As a designer, watching players actually experience your game (or application!) for the first time can be an excruciating experience.
They'll miss the "obvious" approach to a task, use bizarre workarounds, skip all of your attempts to teach them and then complain that nothing works!

Faced with this, it's tempting to blame the foolish players for failing to grasp your vision: calling them lazy or dense and exclaiming that no, it's the kids who are wrong!

But, not only is this morally questionable, it's a useless dead-end.
Think like this and you'll often miss both important design flaws and clues from players about how to fix them.
Try as you might, you will not be able to build a better gamer.
You can curate your audience to some degree, but, by-and-large you're stuck with them.

Instead, understand that it's **always a design problem**.
Once you accept this bitter truth, you can start to make games that players understand naturally.
At its heart: make it so **the easy thing to do is the right one**.

## The Consumables Problem

Let's make this a little more concrete by talking about a common case and how we solved it in our RPG, *Fonts of Power*.
**Consumables** are a staple of the RPG genre, and see widespread use outside of that.
In almost every game that they're used however, you see the same pattern play out again and again:
Most players (especially casual players) will horde consumables until the end of time, never using them even when faced with a serious challenge.

- Information provided:
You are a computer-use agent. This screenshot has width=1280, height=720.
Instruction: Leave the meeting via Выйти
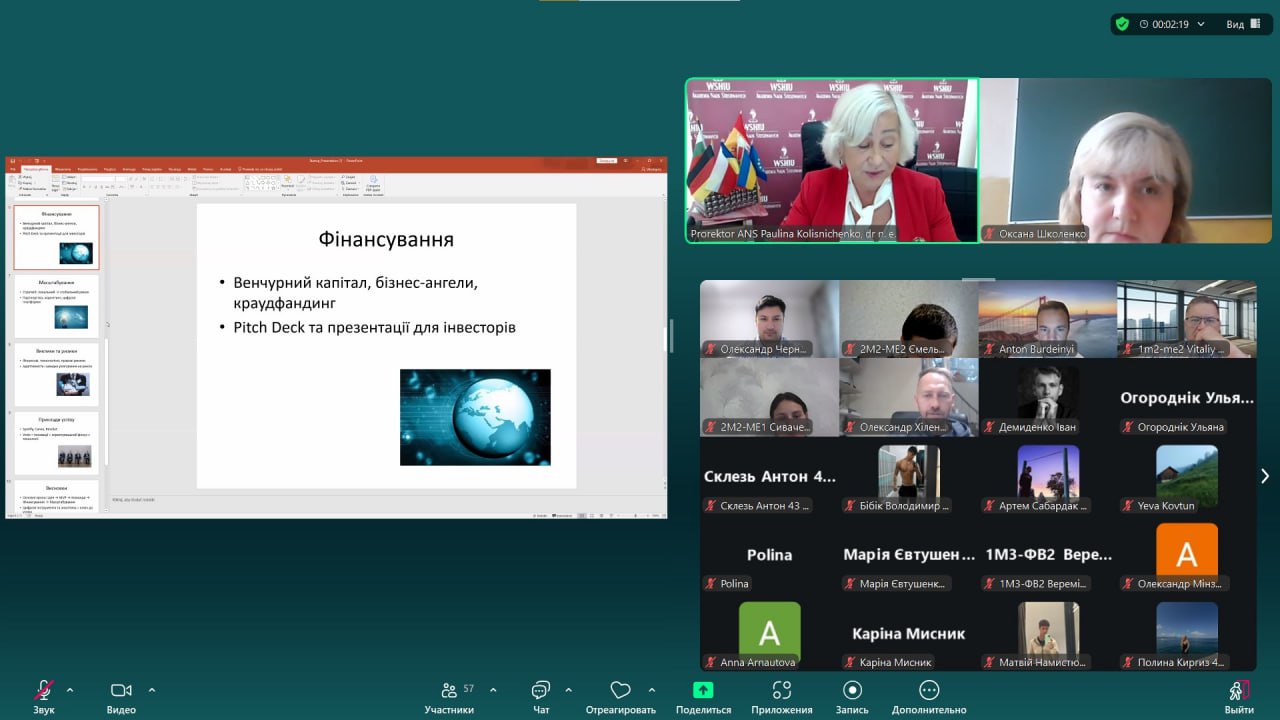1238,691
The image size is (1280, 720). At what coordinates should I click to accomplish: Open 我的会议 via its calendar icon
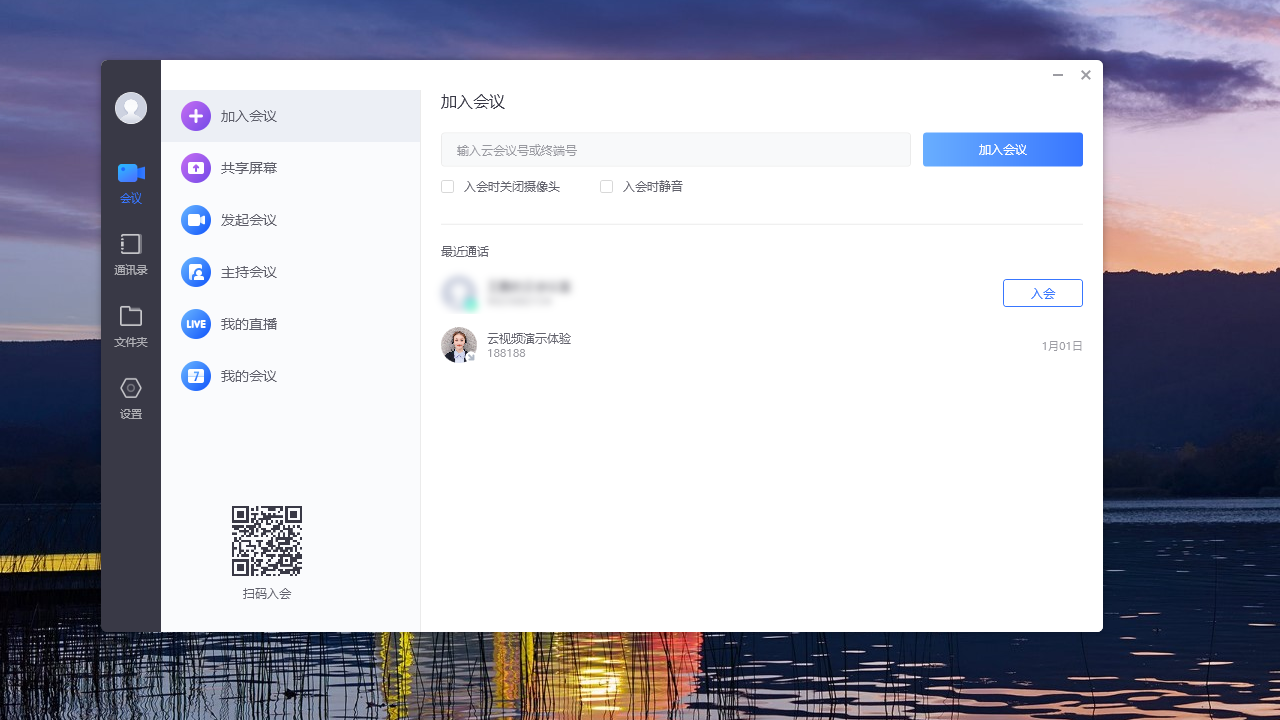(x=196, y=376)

...

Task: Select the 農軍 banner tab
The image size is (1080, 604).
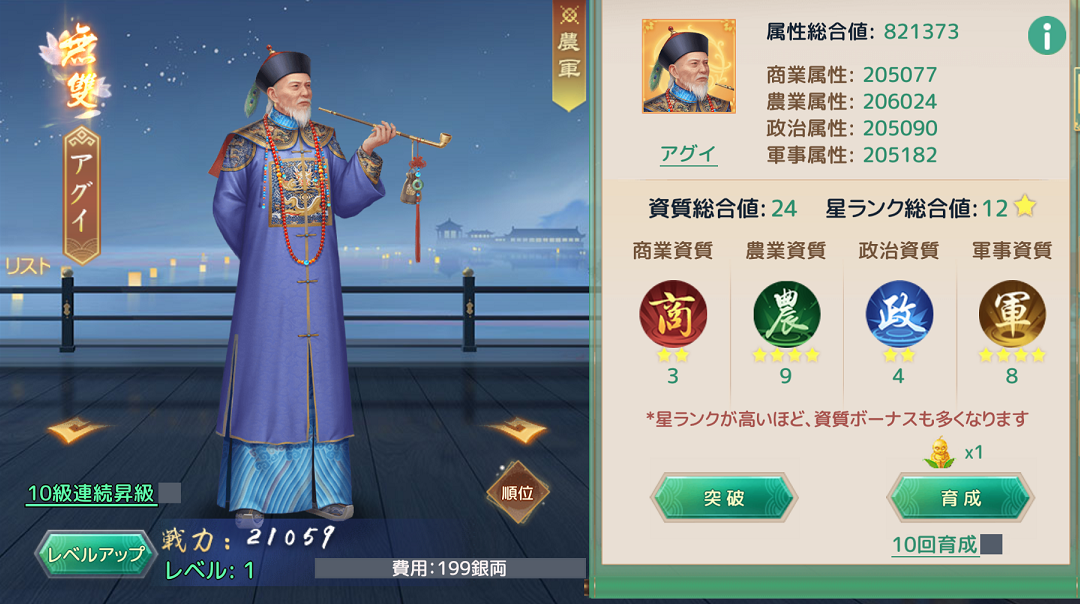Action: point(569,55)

- Your tasks:
- A) Translate this sentence from the game design text into Spanish: "Try as you might, you will not be able to build a better gamer."
- B) In the game design text, copy out the passage between "Faced with this, it's" and "to fix them.", inclusive.

- Solved tasks:
- A) Por mucho que lo intentes, no podrás crear un jugador mejor.

- B)
Faced with this, it's tempting to blame the foolish players for failing to grasp your vision: calling them lazy or dense and exclaiming that no, it's the kids who are wrong!

But, not only is this morally questionable, it's a useless dead-end.
Think like this and you'll often miss both important design flaws and clues from players about how to fix them.